The delta between perception and preparedness

The delta between perception and preparedness

As ransomware flourishes and attackers’ techniques get more sophisticated, organizations of all sizes and industries are targets. For this reason, security leaders must immediately invest in the appropriate technologies, people and processes to avoid a ransomware attack in the future.

Yet, when it comes to ransomware protection, there’s a delta between perception and preparedness. In other words, overall, many organizations think they’re more prepared than they really are. Let’s look at this delta and what’s behind it – namely, it’s that organizations aren’t always prioritizing essential protections.

Examining the realities 

In a recent survey of global cybersecurity leaders and decision-makers, 84% of participants stated they were very or extremely concerned about the threat posed by ransomware, which is an increase over the 76% of participants who expressed the same degree of concern in 2021. Although there’s a significant amount of fear, 78% of respondents felt very or extremely prepared to stop or mitigate a ransomware incident.

Interestingly, here’s where feeling and reality diverge. Half of those polled who said they were well-prepared experienced a ransomware attack in the previous year, and almost half had two or more attacks.

Following the meteoric rise of this attack tactic in 2021, year-over-year ransomware growth decreased in 2022, although its frequency continues to increase. For instance, our researchers recorded the launch of 10,666 new variants in the first half of 2022, which is twice as many as were recorded in the preceding six months – largely driven by ransomware-as-a-service (RaaS) operations.

Not surprisingly, phishing is still the most popular method for bad actors to enter a network and execute a ransomware attack was phishing. Unfortunately, even with any end-user training organizations may provide, all it takes for threat actors to establish a beachhead is one employee’s error in judgment.

Attackers are also pickier now, concentrating on companies that can offer a significant financial return. RaaS operators are gradually becoming more selective about the associates they allow to work for their operations, in contrast to RaaS’s early success, which initially depended on volume–more affiliates meant more opportunities to breach networks and execute attacks.

Even though 72% of the firms that had a ransomware incident said they discovered it within hours (sometimes within minutes), 71% said they paid at least some of the required ransom. Even while almost all the participants had cyber insurance, it didn’t ensure that all costs would be covered or that the data would be returned. Actually, just 35% of firms that were hit by ransomware were able to fully retrieve their data.

Digging into the why

It’s easy to understand why many organizations believe they’re prepared; the survey showed that most are actively working to guard against ransomware. However, the reality Is that many aren’t prioritizing essential protections.

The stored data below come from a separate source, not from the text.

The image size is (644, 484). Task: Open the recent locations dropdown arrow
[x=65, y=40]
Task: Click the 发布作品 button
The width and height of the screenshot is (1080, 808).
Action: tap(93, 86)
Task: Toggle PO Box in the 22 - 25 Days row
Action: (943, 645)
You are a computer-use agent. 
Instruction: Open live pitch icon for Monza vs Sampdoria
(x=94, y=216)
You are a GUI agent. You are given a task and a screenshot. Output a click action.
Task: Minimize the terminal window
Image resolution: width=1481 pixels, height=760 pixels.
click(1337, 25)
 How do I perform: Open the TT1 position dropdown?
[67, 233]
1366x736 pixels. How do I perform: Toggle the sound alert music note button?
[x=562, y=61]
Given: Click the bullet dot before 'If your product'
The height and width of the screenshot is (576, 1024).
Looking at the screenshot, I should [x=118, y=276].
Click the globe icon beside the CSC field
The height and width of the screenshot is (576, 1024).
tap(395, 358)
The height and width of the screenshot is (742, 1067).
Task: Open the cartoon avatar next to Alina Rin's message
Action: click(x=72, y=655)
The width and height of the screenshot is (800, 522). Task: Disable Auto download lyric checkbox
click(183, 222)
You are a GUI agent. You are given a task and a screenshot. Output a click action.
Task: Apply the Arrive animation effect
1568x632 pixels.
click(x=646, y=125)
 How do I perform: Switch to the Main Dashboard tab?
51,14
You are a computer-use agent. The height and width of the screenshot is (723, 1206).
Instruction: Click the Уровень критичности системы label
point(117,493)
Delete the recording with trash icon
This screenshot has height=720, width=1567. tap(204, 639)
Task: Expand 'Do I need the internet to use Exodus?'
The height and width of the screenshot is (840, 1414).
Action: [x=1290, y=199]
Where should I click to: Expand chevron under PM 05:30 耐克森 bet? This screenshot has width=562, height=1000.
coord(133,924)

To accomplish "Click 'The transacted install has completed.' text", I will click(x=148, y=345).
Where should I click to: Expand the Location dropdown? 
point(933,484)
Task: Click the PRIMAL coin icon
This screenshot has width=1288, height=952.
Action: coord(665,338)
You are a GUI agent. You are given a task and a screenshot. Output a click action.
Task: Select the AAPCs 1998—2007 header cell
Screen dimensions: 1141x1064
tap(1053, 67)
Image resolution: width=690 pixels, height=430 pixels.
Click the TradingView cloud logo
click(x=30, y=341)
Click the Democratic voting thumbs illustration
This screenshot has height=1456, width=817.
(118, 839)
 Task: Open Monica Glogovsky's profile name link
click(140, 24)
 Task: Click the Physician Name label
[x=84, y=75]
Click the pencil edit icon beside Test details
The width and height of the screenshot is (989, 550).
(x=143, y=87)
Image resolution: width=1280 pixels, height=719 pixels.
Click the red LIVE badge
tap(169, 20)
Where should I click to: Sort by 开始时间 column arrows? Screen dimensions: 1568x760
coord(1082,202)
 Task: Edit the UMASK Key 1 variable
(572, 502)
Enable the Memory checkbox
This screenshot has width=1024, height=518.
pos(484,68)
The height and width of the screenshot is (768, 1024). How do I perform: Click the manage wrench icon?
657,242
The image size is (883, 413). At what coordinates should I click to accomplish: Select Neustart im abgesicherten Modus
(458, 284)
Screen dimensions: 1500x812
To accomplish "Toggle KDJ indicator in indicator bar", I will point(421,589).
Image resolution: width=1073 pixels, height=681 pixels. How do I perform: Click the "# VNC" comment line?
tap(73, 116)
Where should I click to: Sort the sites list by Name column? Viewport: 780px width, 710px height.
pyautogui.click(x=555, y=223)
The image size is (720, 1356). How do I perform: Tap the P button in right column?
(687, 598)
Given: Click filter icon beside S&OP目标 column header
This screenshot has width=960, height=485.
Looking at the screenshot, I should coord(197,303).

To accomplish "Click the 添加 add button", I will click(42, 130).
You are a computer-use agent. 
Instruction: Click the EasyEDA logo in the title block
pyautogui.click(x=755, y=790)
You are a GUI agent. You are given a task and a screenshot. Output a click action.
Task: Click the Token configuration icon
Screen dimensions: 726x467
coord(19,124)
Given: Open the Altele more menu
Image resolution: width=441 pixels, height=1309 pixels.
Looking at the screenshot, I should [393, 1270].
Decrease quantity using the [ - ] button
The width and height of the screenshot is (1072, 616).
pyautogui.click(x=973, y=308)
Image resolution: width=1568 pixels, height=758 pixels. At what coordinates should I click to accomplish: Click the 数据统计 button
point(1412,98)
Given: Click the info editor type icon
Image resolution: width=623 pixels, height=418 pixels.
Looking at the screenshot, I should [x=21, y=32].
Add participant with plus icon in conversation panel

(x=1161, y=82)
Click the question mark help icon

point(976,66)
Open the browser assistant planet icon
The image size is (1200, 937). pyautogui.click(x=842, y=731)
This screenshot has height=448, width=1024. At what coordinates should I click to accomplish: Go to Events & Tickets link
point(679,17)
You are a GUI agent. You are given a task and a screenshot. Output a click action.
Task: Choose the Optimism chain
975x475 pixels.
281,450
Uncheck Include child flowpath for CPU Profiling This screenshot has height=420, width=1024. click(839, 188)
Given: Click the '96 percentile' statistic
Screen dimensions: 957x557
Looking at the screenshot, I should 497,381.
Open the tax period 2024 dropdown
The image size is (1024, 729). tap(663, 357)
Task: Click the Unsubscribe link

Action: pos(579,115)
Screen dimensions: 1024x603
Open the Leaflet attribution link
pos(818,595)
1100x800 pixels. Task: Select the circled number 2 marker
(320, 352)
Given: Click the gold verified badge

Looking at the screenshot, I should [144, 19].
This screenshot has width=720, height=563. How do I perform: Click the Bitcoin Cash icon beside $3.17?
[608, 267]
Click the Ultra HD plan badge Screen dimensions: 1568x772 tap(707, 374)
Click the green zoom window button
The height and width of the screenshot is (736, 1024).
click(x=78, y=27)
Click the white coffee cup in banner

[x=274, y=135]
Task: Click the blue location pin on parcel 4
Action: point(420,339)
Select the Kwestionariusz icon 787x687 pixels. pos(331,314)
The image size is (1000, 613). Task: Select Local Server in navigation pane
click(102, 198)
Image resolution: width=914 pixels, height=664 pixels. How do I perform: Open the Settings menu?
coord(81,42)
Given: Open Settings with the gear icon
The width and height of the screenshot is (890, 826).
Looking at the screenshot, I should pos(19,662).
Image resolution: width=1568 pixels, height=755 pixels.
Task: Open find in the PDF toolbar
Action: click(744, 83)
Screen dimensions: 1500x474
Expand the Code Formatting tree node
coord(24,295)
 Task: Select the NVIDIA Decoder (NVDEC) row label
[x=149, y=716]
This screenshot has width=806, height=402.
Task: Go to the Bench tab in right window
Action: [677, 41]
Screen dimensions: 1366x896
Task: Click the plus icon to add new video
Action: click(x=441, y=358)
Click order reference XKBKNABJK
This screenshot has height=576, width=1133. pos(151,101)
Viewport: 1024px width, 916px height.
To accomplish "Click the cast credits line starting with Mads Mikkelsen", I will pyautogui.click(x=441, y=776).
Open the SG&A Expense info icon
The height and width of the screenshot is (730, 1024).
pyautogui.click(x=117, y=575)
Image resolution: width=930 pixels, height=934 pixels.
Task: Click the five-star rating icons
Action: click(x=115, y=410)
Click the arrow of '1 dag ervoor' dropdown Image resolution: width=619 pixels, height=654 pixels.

For the second time, respondents cited the evolving threat landscape as their greatest obstacle to stopping attacks, an element beyond their control. Yet the runner-up issues–a lack of understanding regarding how to properly secure their networks from a ransomware attack, a lack of employees’ cybersecurity awareness, a lack of a clear chain of command, and difficulty preventing employees from being duped by social engineering–were concerned with people and processes. Those are all elements within their control and contradict their sense of being ready for a ransomware attack.

Flipping the script

How can organizations make reality more closely resemble perception? That is, how can they make their networks and data safer from ransomware? One key takeaway is that there needs to be more focus on the factors that organizations can control, which are those that involve people and processes – and of course, technology.

Although many security leaders have long held the belief that selecting the best individual product for a specific need will result in the strongest cybersecurity, this survey data shows that the organizations that said they use a point product approach were the most likely to be victimized by ransomware.

It’s impossible to overemphasize how crucial it is to train your staff and establish effective procedures. While the security team is ultimately in charge of keeping a business secure, keep in mind that every employee has a part to play in thwarting attackers. Because employees are frequently an organization’s first line of defense against attacks, continuing cybersecurity awareness education and training programs are an essential component of your risk management plan.

Bridging the gap: Prioritizing ransomware protection

The delta between perception and preparedness for ransomware protection poses a significant challenge for organizations. Cybersecurity leaders are obviously concerned about the ransomware threat, but it’s interesting to observe the disconnect between the perception of preparedness and the reality of their vulnerability. The rise of sophisticated ransomware attacks, such as those facilitated through phishing, has exposed the limitations of traditional security measures.

To bridge this gap, organizations must prioritize essential protections by investing in technologies, enhancing employees’ cybersecurity awareness, establishing clear protocols, and embracing a holistic approach that encompasses people, processes and technology. By doing so, organizations effectively safeguard their networks and data.